To transition during wartime, ” I would have to institute a series of waivers to move everybody and it would take about 12 to 18 months to transition. And then I would do it on the backs of my airmen in an unpredictable fashion and that’s not something the Air Force is willing to do,” said Higginbotham. “We’ve spent a lot of time trying to figure out how to do this better and not injure airmen or their personal lives or their predictability while we do it.”
Showing the Assets
During the 40-minute Corona briefing on AEF Next, senior leaders decided the concept needed more analysis to ensure the Air Force gets it right this time. Long said he expects to report back to leadership with that analysis by year’s end.
Although the airpower teams have mostly been worked out on paper, some have yet to be vetted. Agile combat support continues to be one of the biggest sticking points because it is “one area that’s very, very vast,” said Roy.
ACS is based on a force module that says airmen assigned to that airpower team must be able to open and establish a base, sustain the fight, and protect the force. That’s a diverse mandate encompassing a variety of AFSCs, such as civil engineering, EOD, aeromedical evacuation, and even more specialized career fields such as RED HORSE combat construction, said Long.
The challenge is “trying to capitalize on the diversity of those groups in today’s environment where the Air Force offers tremendous capability, even down to single-person [unit type codes] to a deployed location,” added Long. “It has worked over the last 10 years, but we believe that there may be some room for improvement.”
Unit type codes are updated and monitored in a live database known as the Joint Operation Planning and Execution System. JOPES is a complex system that requires all the services operating within it to have a standard of measure, said Higginbotham.
So, for example, through JOPES, a commander can take a fighter squadron with 12 aircraft and see right away what equipment must deploy with it. The system allows him to follow the logistical movement, but also to see how many of those aircraft are operationally capable and report that information back to the Secretary of Defense.
Because the Air Force is moving out of the banding system, all of those UTCs will have to be reworked.
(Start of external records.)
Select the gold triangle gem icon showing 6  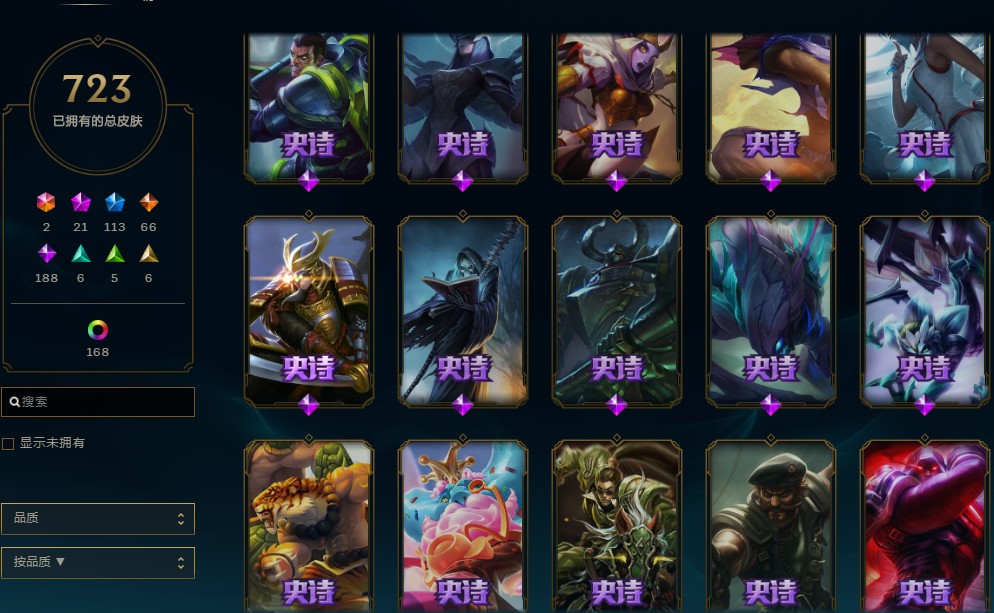click(149, 254)
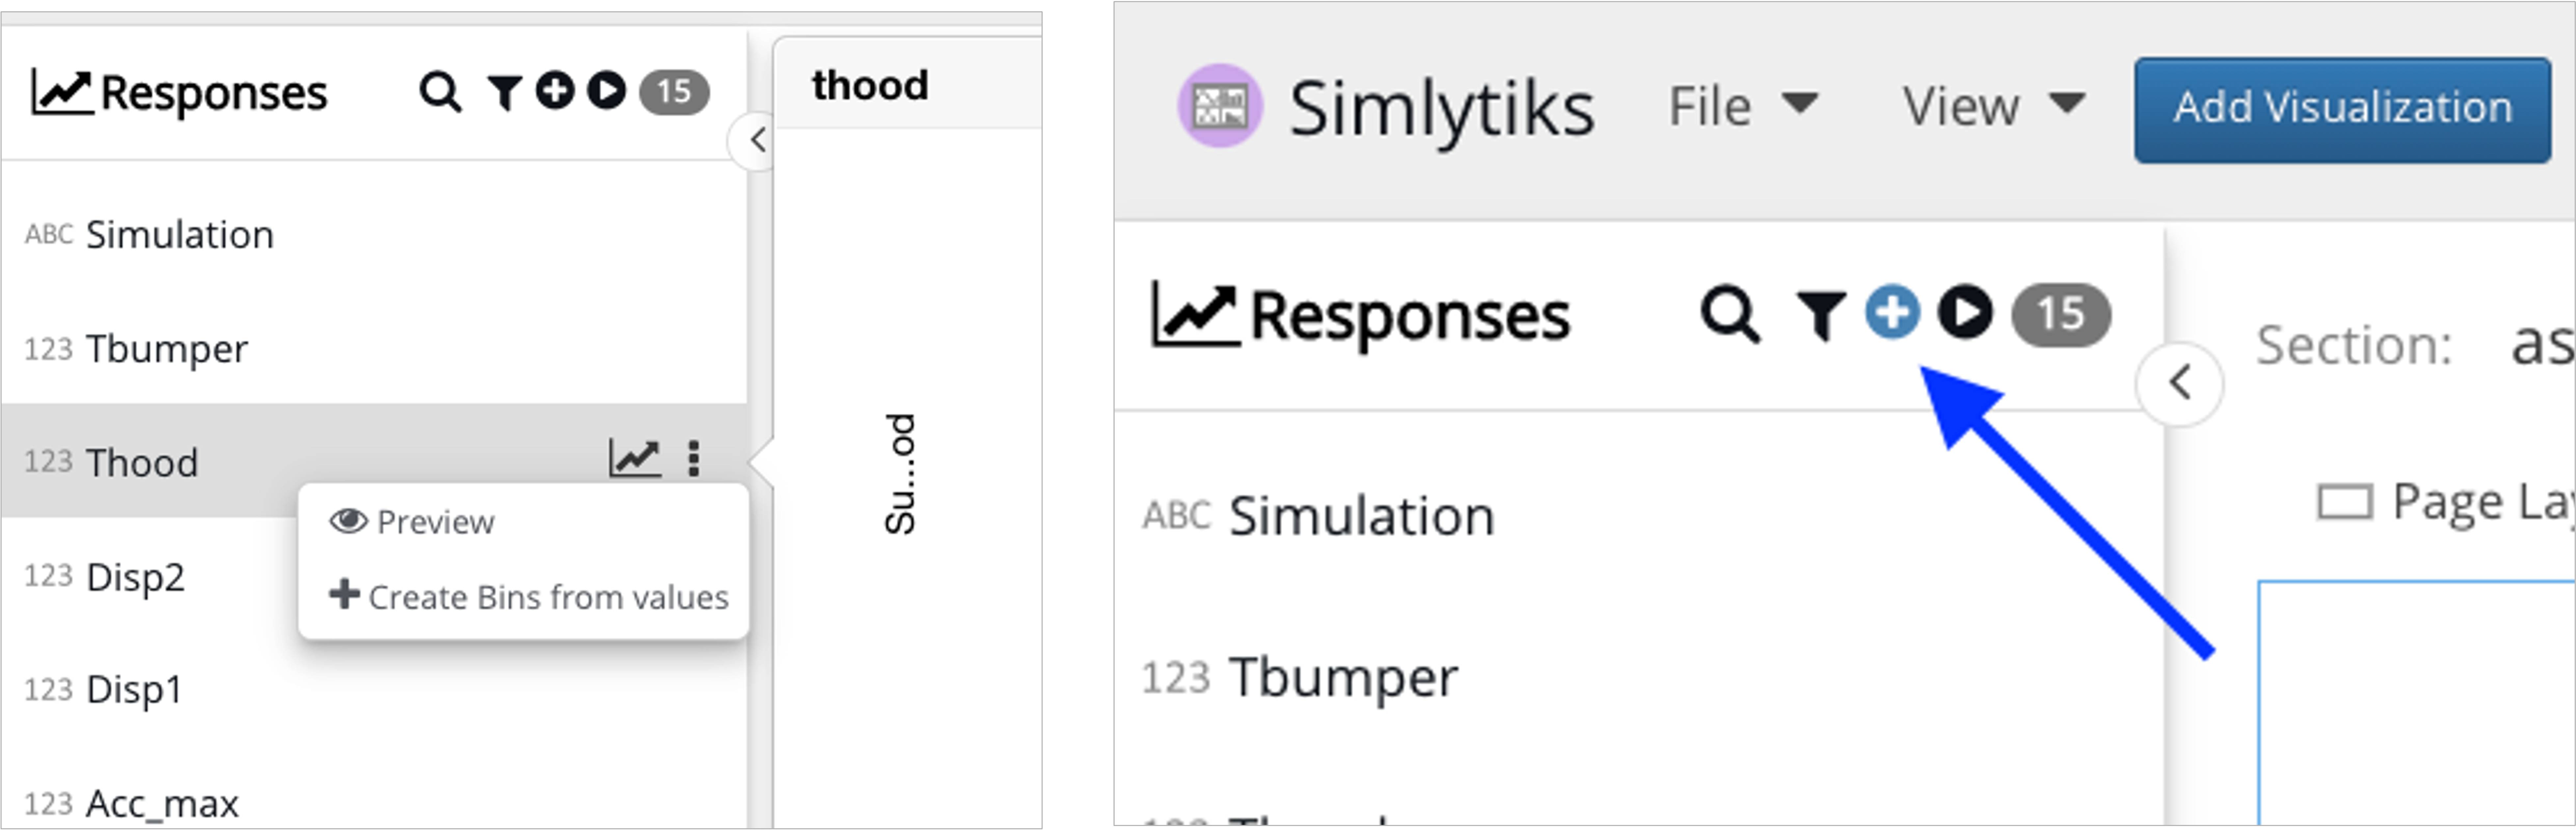Click the magnifier icon in right Responses header
This screenshot has height=830, width=2576.
(1730, 315)
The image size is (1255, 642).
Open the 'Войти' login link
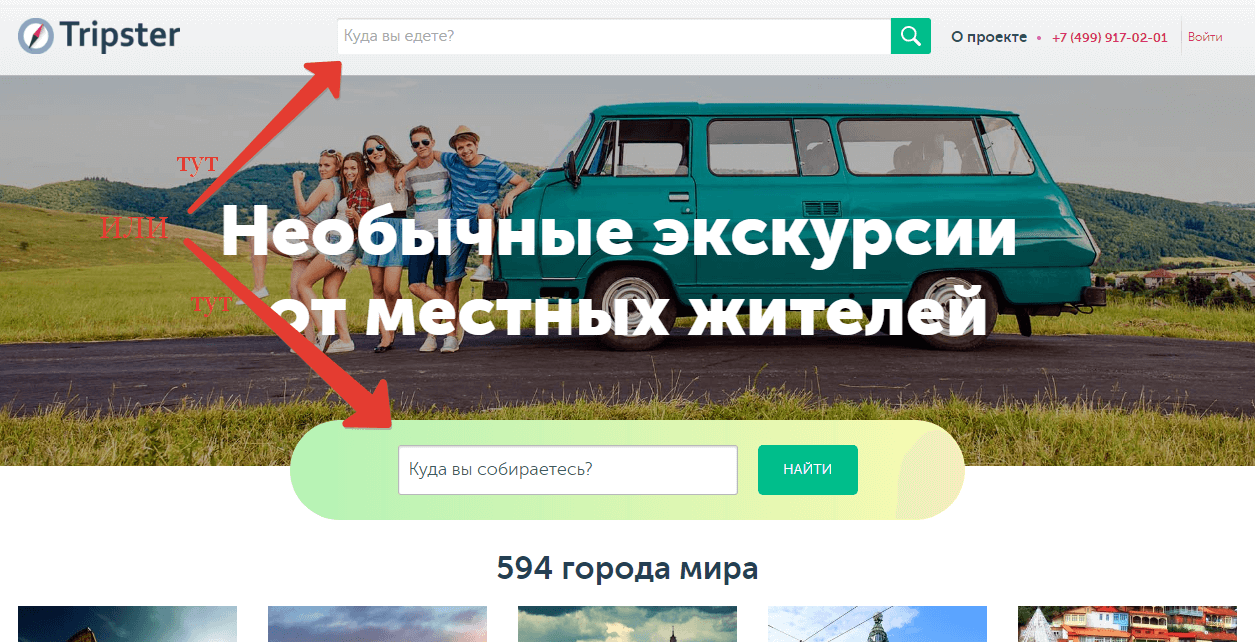tap(1204, 37)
Air Force officials are still in the process of dividing UTCs and mission capability structures for each of the airpower teams. Once all that is worked out, the service will be able to report to the Defense Secretary exactly how many airmen are deployed throughout the world, how many airpower teams are committed to the war, and how many are supporting the fight from their home stations.
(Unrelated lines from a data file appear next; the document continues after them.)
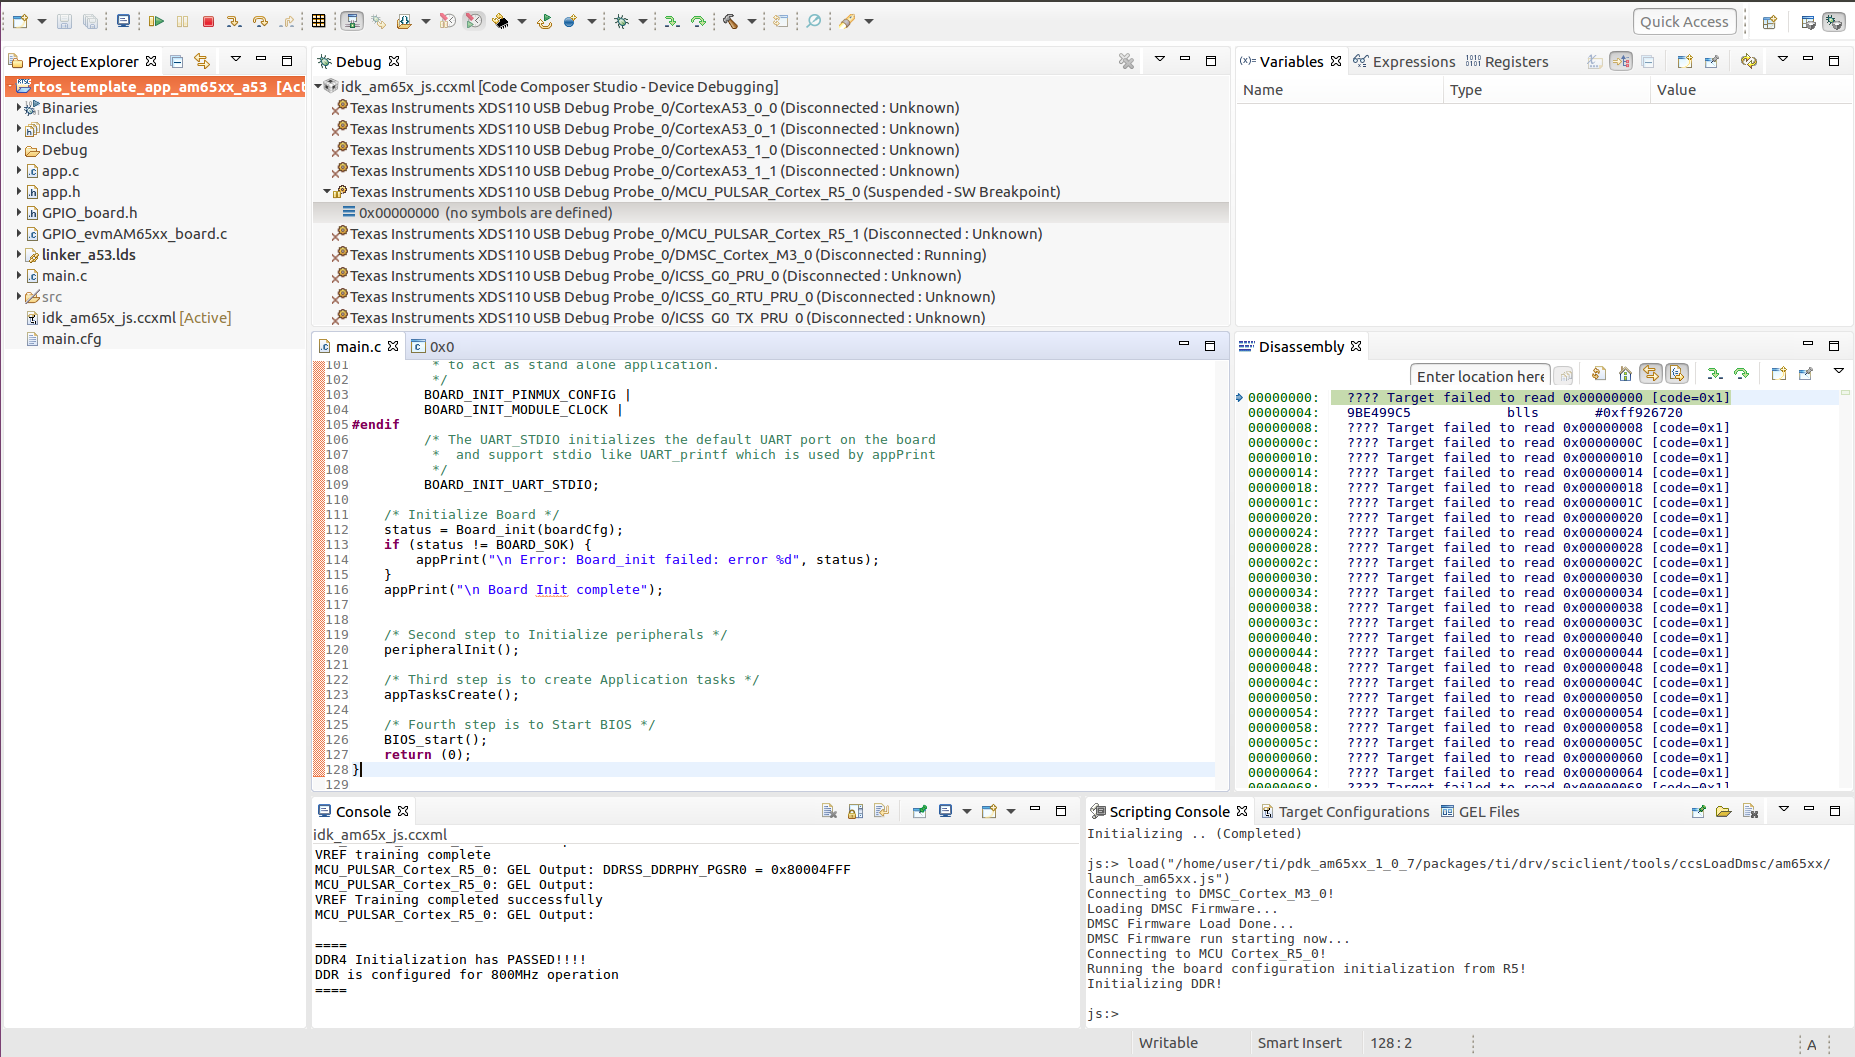Open the Disassembly view menu dropdown
The image size is (1855, 1057).
pos(1838,372)
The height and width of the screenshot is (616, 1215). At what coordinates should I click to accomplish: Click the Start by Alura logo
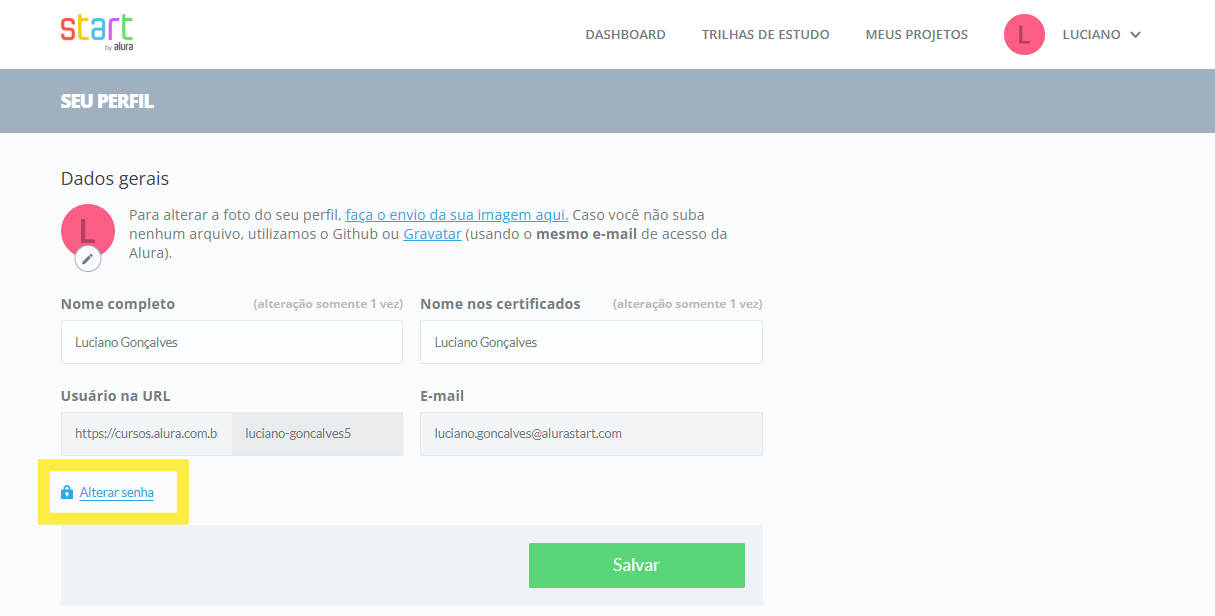click(97, 32)
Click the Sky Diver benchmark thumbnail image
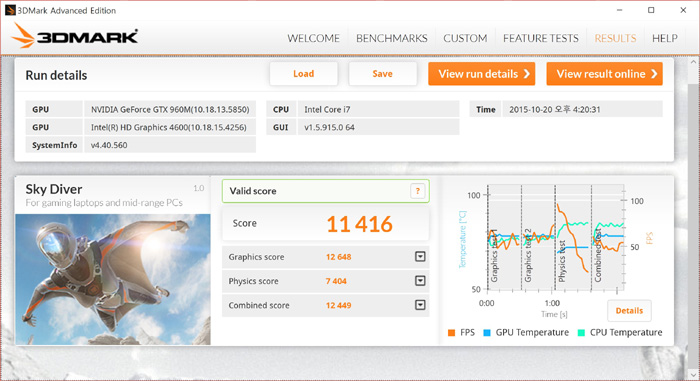The image size is (700, 381). pos(113,280)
“We can show all of the assets. What’s been used, what’s coming back to be reset, and what’s going out the door,” said Higginbotham. “This is all tied to a SecDef initiative for global force management called ‘adaptive planning.’ That is to be able to tell the SecDef very quickly, usually within 30 days, all his assets he has committed, [so] if [he] wants to do something different, he can.”
Finally, AEF Next should increase readiness by 10 to 15 percent just by synchronizing deployment time lines with the assignment and force development time lines, said Higginbotham.
“The reason is because everyone is at a different deploy-to-dwell and for the last six years we have been rebanding to more and more stressed tempo bands, [so we haven’t been able to] synchronize an assignment action, which is typically decided a year in advance, [with] a deployment action, which is typically decided between four to six months in advance,” he said.
In other words, airmen who should have been prepared for deployment were not available to fight because of the lack of continuity between personnel actions and deployment schedules, added Higginbotham.
“This is not rocket science. This can be done. And that’s the end piece of AEF Next, which I think will be a benefit to all of our people,” said Schwartz.